**Required action:** For this exercise, repeat the listing below from its first line through the line containing "Screen dimensions: 968x523", exactly as written.

**Data for review:**
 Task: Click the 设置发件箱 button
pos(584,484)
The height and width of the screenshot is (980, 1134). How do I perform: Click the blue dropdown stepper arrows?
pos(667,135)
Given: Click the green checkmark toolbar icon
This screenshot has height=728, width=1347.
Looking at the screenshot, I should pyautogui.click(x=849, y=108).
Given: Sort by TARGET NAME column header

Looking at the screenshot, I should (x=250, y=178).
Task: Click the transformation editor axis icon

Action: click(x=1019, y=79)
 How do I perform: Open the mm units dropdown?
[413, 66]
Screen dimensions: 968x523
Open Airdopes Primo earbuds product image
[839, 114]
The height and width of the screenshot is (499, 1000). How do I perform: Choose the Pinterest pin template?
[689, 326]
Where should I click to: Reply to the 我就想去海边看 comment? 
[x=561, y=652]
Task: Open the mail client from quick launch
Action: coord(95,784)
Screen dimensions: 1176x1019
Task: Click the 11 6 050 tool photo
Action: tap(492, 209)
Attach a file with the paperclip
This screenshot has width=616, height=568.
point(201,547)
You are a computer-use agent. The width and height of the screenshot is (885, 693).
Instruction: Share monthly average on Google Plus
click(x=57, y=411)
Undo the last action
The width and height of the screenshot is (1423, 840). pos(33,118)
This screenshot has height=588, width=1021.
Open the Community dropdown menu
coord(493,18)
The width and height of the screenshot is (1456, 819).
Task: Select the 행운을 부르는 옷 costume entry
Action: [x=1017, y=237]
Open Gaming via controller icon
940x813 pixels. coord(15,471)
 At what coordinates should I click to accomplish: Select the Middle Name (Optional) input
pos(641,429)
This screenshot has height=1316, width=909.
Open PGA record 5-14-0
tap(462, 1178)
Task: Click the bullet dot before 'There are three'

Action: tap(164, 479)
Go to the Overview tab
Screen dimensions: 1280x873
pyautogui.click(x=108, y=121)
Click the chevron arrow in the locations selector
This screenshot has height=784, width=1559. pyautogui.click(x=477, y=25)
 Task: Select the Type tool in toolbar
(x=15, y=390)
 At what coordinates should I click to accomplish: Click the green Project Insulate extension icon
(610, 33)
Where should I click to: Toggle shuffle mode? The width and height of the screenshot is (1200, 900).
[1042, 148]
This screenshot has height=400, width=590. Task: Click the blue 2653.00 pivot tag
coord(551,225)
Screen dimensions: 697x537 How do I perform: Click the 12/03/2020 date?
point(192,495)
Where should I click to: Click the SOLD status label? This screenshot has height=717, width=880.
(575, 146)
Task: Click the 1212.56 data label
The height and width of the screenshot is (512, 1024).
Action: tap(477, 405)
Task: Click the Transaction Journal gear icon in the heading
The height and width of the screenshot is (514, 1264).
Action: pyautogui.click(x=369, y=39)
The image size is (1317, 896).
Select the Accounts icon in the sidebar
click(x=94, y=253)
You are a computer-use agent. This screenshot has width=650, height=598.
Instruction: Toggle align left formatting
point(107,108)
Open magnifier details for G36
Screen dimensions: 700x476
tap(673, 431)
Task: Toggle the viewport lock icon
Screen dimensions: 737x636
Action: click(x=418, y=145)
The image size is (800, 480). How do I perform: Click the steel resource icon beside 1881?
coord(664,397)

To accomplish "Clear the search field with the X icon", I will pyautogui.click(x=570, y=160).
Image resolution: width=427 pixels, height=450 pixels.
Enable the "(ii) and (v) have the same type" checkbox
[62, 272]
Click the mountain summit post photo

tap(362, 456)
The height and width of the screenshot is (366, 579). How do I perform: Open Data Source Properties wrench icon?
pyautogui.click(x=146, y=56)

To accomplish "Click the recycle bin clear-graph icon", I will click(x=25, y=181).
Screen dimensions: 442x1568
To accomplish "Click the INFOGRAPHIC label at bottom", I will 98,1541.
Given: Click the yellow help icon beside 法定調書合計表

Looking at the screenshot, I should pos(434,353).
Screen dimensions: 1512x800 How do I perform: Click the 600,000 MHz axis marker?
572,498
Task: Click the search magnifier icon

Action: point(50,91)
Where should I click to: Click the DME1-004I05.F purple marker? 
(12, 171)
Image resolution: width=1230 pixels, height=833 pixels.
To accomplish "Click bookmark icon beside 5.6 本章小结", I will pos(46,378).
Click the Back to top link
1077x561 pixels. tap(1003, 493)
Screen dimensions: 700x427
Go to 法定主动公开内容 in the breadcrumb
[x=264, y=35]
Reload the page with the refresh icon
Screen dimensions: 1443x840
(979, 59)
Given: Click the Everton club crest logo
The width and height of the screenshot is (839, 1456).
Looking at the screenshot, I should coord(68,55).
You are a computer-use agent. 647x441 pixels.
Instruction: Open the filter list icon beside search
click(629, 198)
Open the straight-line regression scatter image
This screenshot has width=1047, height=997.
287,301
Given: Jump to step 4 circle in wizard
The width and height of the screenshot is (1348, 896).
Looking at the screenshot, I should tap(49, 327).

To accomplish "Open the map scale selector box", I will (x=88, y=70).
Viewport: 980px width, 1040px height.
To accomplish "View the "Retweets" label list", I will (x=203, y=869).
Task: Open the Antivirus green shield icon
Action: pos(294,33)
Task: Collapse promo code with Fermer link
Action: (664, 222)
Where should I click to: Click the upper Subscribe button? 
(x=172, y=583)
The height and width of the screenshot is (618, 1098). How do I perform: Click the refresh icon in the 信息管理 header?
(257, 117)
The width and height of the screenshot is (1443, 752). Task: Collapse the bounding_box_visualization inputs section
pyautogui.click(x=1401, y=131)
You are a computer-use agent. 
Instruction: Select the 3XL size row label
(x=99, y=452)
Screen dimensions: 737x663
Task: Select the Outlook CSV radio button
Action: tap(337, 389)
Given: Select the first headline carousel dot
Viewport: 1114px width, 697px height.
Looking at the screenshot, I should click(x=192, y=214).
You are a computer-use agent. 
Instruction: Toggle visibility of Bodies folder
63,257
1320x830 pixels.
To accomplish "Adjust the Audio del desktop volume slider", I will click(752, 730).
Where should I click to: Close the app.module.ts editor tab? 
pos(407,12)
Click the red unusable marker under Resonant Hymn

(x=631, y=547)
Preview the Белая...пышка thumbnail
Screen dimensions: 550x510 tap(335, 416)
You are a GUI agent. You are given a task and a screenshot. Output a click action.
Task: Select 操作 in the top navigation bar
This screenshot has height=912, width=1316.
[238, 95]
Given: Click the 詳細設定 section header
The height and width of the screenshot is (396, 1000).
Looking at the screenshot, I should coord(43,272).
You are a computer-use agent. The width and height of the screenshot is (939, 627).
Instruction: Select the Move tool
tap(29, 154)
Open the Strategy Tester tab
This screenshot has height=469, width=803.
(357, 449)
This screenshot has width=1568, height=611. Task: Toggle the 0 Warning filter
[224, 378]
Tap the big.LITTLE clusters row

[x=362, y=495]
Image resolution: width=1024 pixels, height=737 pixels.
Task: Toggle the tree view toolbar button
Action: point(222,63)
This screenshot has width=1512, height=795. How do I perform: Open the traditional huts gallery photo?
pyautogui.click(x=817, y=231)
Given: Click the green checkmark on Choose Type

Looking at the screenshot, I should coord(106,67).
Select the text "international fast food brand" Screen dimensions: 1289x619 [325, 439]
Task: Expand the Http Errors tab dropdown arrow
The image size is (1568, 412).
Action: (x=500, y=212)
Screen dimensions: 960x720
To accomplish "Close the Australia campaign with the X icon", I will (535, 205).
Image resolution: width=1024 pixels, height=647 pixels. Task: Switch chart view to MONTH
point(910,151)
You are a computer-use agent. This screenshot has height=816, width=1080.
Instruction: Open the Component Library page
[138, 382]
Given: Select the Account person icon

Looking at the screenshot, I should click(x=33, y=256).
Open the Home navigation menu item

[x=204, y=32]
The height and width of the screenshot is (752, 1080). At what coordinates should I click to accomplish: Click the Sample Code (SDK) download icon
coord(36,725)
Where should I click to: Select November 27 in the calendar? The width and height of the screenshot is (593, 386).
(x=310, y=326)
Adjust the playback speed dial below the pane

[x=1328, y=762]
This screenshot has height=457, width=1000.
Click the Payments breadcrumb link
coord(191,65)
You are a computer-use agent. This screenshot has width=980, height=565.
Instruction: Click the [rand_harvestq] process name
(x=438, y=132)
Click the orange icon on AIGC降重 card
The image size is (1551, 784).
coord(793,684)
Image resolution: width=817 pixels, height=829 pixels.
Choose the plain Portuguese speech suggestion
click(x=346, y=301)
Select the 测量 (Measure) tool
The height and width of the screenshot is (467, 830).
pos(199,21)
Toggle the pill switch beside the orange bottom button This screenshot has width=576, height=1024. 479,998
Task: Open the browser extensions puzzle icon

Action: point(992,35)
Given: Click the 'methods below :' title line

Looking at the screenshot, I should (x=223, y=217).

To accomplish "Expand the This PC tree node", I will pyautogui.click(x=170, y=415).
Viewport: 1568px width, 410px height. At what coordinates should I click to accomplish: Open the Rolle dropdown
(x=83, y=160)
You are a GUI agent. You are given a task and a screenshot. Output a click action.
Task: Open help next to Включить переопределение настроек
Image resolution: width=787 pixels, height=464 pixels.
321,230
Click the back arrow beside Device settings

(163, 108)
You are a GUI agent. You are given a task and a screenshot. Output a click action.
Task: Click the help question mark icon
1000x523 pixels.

**Reply:**
 Task: Click the 设置发件箱 button
pos(584,484)
The height and width of the screenshot is (980, 1134). How do I perform: Click the blue dropdown stepper arrows?
pos(667,135)
Given: Click the green checkmark toolbar icon
This screenshot has height=728, width=1347.
Looking at the screenshot, I should pyautogui.click(x=849, y=108).
Given: Sort by TARGET NAME column header

Looking at the screenshot, I should (x=250, y=178).
Task: Click the transformation editor axis icon

Action: click(x=1019, y=79)
 How do I perform: Open the mm units dropdown?
[413, 66]
Screen dimensions: 968x523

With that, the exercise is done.